Christian groups in the United States are facing the possibility of no longer being allowed to participate in an official school union, as administrators are adopting policies that prohibit them from specifically choosing their members.
Religious organizations who want prospective members and leaders to hold fast to a statement of faith may not be allowed to continue using school recourses to host their events.
College officials will not allow any “discrimination” against students, and will demand that organizations are open to anyone who wishes to join, regardless if they agree with the mission of the group or not.

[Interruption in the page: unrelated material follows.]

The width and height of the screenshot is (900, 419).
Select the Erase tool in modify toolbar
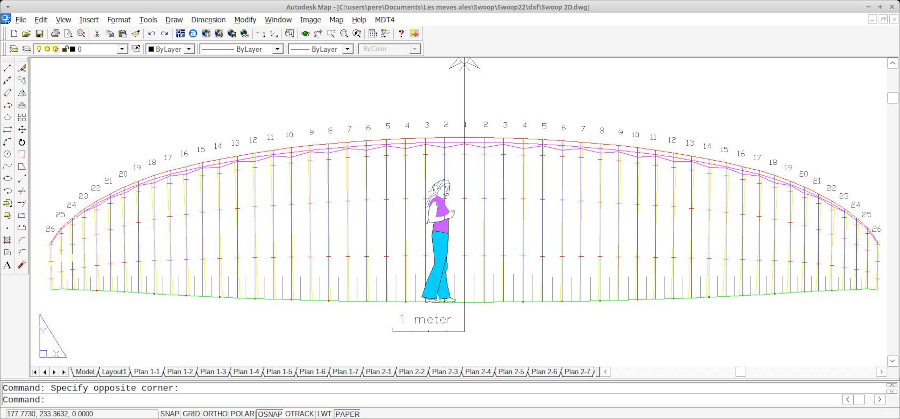tap(22, 68)
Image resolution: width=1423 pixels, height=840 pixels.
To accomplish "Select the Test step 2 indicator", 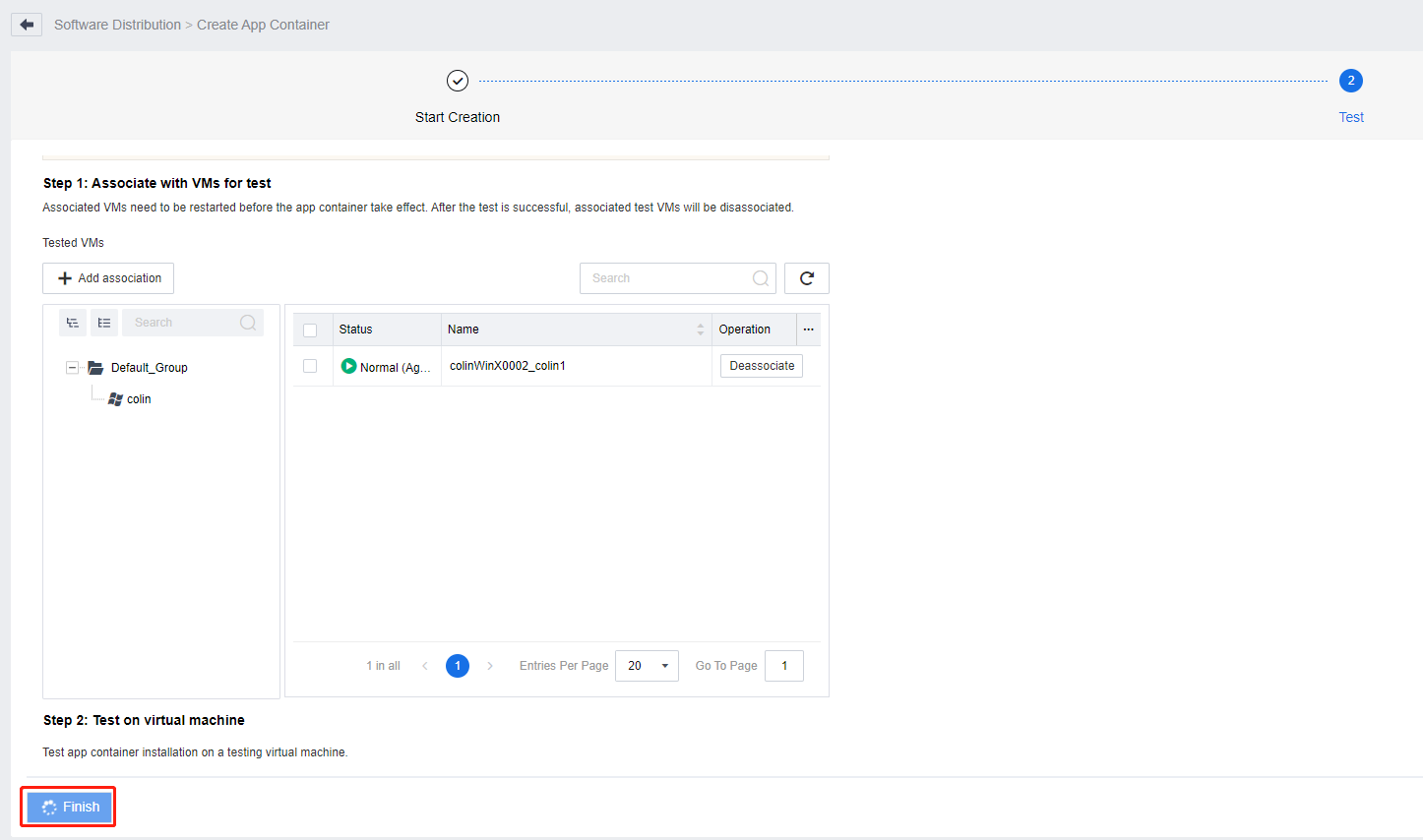I will (x=1350, y=81).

A particular incident is taking place at Vanderbilt University in Nashville where four Christian groups are appealing against a decision to put that policy into effect, according to the Baptist Press.
The Christian Legal Society, Fellowship of Christian Athletes, Graduate Christian Fellowship and Beta Upsilon Chi have all united to fight this ruling, but have admitted that there is little hope that the decision will be reversed.

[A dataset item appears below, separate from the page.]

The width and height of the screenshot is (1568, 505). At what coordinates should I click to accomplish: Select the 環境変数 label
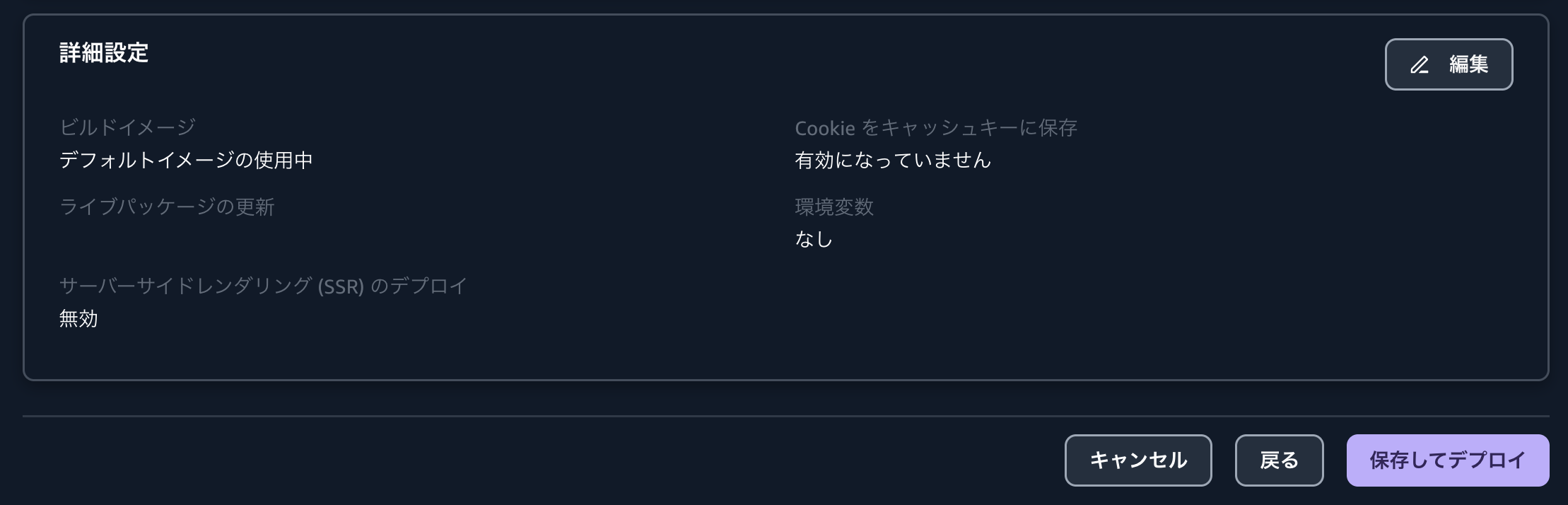(x=834, y=207)

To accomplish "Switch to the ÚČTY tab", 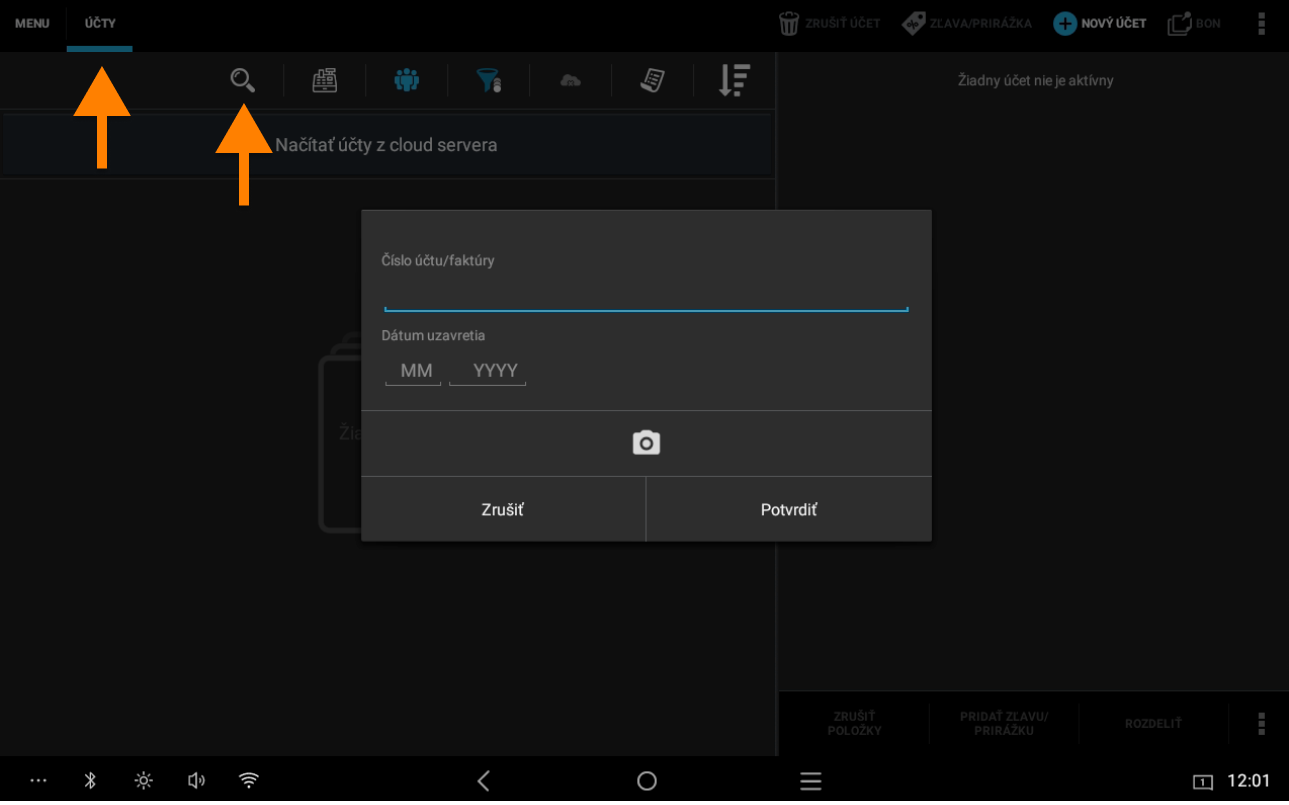I will (99, 23).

Fears include this incident becoming a national trend, with 15 Intervarsity Christian group chapters having to drop out of the college system because of the nondiscrimination policies.
It is possible that the issue might reach as high as the U.S. Supreme Court, but unless exceptions are made for religious groups from these new rules, faith organizations with restrictions will have to be relegated to the outskirts of college life.
Beth Fortune, the vice chancellor for public affairs at Vanderbilt, explained in a statement why administrators insist that college groups need to abide by these rules.
"In order to be a registered student organization -- which means using the Vanderbilt name, having the opportunity to apply for funding from student activity fees and access to university resources -- opportunities for membership and leadership must be accessible to all,” said Fortune.
David Cartman, a senior counsel of Alliance Defense Fund, a conservative nonprofit organization, shared with the Baptist Press that Christians were increasingly experiencing discrimination at college campuses.
"Rather than being wide open to all viewpoints, including some you may disagree with, [administrators] want you to agree with liberal orthodoxy just to maintain equal status on campus," contended Cartman.